### TASK DETAILS
What you return must be the complete listing, unchanged.

### RECORDS PROVIDED

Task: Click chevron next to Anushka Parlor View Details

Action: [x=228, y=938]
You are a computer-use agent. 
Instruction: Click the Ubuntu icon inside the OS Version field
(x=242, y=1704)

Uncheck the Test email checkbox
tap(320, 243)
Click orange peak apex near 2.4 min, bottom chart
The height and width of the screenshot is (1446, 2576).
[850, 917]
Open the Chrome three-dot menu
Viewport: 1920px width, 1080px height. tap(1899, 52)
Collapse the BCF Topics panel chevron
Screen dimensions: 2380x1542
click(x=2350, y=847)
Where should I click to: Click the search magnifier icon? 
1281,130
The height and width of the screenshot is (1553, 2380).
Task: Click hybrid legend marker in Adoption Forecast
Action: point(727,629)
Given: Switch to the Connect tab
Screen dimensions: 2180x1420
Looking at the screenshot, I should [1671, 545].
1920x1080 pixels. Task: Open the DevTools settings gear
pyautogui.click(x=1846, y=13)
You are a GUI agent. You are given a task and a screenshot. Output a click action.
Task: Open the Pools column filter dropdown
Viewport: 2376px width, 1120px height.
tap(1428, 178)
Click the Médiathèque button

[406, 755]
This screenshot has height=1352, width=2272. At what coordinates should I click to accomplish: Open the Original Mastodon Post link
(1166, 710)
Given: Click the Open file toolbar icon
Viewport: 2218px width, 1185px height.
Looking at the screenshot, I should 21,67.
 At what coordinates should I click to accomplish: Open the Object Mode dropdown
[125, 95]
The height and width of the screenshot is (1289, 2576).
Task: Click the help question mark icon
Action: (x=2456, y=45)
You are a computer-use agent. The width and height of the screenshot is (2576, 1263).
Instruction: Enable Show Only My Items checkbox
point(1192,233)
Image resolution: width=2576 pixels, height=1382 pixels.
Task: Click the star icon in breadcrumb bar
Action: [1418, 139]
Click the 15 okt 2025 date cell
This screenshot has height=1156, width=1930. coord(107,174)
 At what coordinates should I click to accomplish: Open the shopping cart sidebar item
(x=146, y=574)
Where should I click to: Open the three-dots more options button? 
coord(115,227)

### EXERCISE OUTPUT
Task: Click chevron next to Anushka Parlor View Details

Action: [x=228, y=938]
You are a computer-use agent. 
Instruction: Click the Ubuntu icon inside the OS Version field
(x=242, y=1704)

Uncheck the Test email checkbox
tap(320, 243)
Click orange peak apex near 2.4 min, bottom chart
The height and width of the screenshot is (1446, 2576).
[850, 917]
Open the Chrome three-dot menu
Viewport: 1920px width, 1080px height. tap(1899, 52)
Collapse the BCF Topics panel chevron
Screen dimensions: 2380x1542
click(x=2350, y=847)
Where should I click to: Click the search magnifier icon? 
1281,130
The height and width of the screenshot is (1553, 2380).
Task: Click hybrid legend marker in Adoption Forecast
Action: point(727,629)
Given: Switch to the Connect tab
Screen dimensions: 2180x1420
Looking at the screenshot, I should [1671, 545].
1920x1080 pixels. Task: Open the DevTools settings gear
pyautogui.click(x=1846, y=13)
You are a GUI agent. You are given a task and a screenshot. Output a click action.
Task: Open the Pools column filter dropdown
Viewport: 2376px width, 1120px height.
tap(1428, 178)
Click the Médiathèque button

[406, 755]
This screenshot has height=1352, width=2272. At what coordinates should I click to accomplish: Open the Original Mastodon Post link
(1166, 710)
Given: Click the Open file toolbar icon
Viewport: 2218px width, 1185px height.
Looking at the screenshot, I should 21,67.
 At what coordinates should I click to accomplish: Open the Object Mode dropdown
[125, 95]
The height and width of the screenshot is (1289, 2576).
Task: Click the help question mark icon
Action: (x=2456, y=45)
You are a computer-use agent. The width and height of the screenshot is (2576, 1263).
Instruction: Enable Show Only My Items checkbox
point(1192,233)
Image resolution: width=2576 pixels, height=1382 pixels.
Task: Click the star icon in breadcrumb bar
Action: [1418, 139]
Click the 15 okt 2025 date cell
This screenshot has height=1156, width=1930. coord(107,174)
 At what coordinates should I click to accomplish: Open the shopping cart sidebar item
(x=146, y=574)
Where should I click to: Open the three-dots more options button? 
coord(115,227)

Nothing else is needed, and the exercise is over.